Özellikle ABD’de 300’den fazla haber kurluşu, Başkan Trump’ın saldırılarına karşı koymak amacıyla bir “HÜR BASIN KAMPANYASI”  başlatmıştır.
Bu “Hür Basın Kampanyası” tabii ki ABD’deki en önemli basın gruplarını oluştururken, korkusuzca Başkan Trump’ın son yanlışlarını eleştirmeyi ve doğru yola gelmesini hedefliyor.
Boston Globe Gazetesi, Trump’un bu yaptırım ve uygulamalarını “Kirli savaş” olarak nitelendiriyor.
BM uzmanları ise, Trump’ın bu yaklaşımının, gazetecilere karşı şiddet olayları riskini artırdığını da söylemiştir.
ABD’nin en yakın dostu İngiltere’nin en ünlü gazetesi Guardian, başyazısında Trump için şu ifadeyi kullanmıştır:
“Basının yaptığı işin altını oymak, gayrimeşru kılmak ve hatta tehlikeye atmak için hesaplı ve tutarlı bir politiyaka sahip gibi görünen ilk başkan oldu.”
Yani Trump görüntüde öyle ama, gerçekte öyle değilmiş...
ABD’nin en ünlü gazetesi New York Times gazetesi de Trump için şöyle yazmıştır:
“Trump’ın saldırıları, demokrasinin can damarı için tehlikedir.”
Ve daha nice yabancı gazete Trump’ı yerden yere vuruyor.
Trump bunları duyuyor mu?
Duyuyor ama kulaklarını tıkıyor.
Görüyor ama gözlerini kapıyor.
Sanırım en önemli açıklamayı, dünyaca ünlü ABD’li ekonomist Ludema yapmıştır.  Hem de bir deprem niteliği taşıyan açıklaması, Türkiye’nin haklılığını ortaya koyuyor.
Bakınız Ludema ne demiş Trump’un yaptırım uygulamaları için:
“Trump, ulusal güvenlik maddesini kötüye kullanıyor.  Türk çeliğiyle ABD ulusal güvenliğinin ne alakası var?”

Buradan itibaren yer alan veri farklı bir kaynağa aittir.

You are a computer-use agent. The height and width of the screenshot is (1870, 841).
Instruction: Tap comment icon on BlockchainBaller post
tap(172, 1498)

Ve Ludema ekliyor sözlerini...
“Trump, dünya ticari sistemine çok zarar verecek bir yaklaşım içinde.  ABD ve Türkiye, iki eski müttefiktir.  İhtiyacımız olan eski usul iyi bir diplomasidir.  Bu da ulusal gurur meselesine dönmesin diye sessiz yapılmalı.  Bence Trump’ın uyguladığı yaptırımların Türk ekonomisini sakatladığı yönündeki iddiası fazla abartılı.  Ben bu dönemde görevde olsaydım, ulusal güvenlik için çıkartılmış ticari yasaların bir ülkeye baskı yapma amacıyla araçsallaştırılmasına şiddetle karşı çıkardım.”
Lakin Trump saldırılarına devam ediyor.  Bakınız şu son açıklamalarına...

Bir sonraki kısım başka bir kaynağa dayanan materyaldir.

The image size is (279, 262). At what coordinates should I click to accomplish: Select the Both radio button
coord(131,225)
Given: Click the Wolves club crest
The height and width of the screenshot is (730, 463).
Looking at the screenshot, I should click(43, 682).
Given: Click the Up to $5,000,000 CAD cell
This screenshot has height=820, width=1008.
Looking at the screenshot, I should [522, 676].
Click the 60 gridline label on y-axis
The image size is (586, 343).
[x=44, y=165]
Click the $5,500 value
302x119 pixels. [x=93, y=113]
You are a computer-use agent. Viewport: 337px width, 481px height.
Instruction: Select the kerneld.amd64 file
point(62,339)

“Tutuklu Bronson’un durumu ortada.  Türkiye iyi bir dost olduğunu kanıtlayamadı.  Brunson  bırakılmazsa yapmayı planladığımız daha fazla şeyler var.”

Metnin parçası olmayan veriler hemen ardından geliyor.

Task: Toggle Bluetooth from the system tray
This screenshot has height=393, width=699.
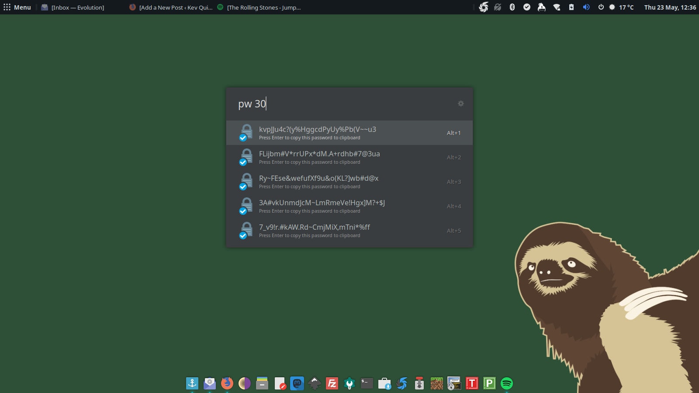Action: click(x=512, y=7)
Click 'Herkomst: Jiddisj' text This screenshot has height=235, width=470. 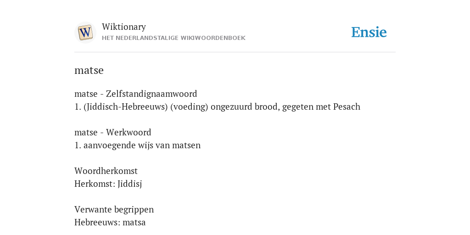point(108,184)
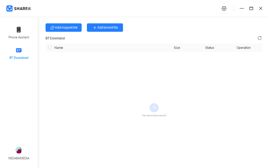Open the NESABAMEDIA profile avatar
The width and height of the screenshot is (268, 168).
19,150
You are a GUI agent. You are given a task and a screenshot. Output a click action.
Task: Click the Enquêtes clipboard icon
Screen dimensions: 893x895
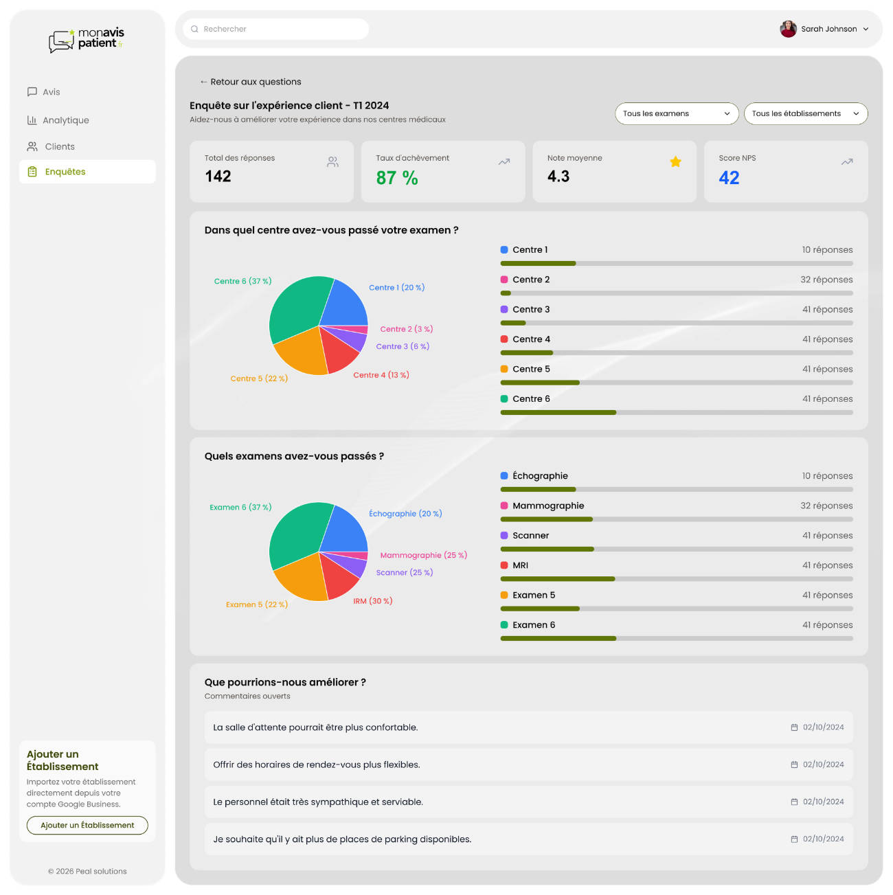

Gelin de ABD’nin gerçek dostluğunu yargılamayın.
Böyle dostluk mu olur?
Körfez savaşında İncirlik üssünü ABD’ye açan Türkiye iyi bir dost olduğunu o zaman kanıtladı da şimdi mi düşman oldu?
Ne tuhaf bir durum.
Evet!
Bütün dünya medyası Trump’a karşı sesini yükseltirken, birçok ülkeden Türkiye’ye ticari ve ekonomik destek verirken, Trump bu durumda daha da küçülmüyor mu dünyanın gözünde?
Bu görüntü bana merhum şair Atilla İlhan’ın bir şiirindeki şu mısraları hatırlattı.
“O çocuk yumruklu dev, o dev yumruklu çocuk...”
Bu mısralar galiba zamanımıza ve Trump’un duruşuna bir örneklemedir.
Daha ne diyelim ki...  ABD’nin onurunu zedeler nitelikte bir tutum izleyen Trump için kim bilir bundan sonra dünya basını ve ekonomistler ne diyecekler, göreceğiz.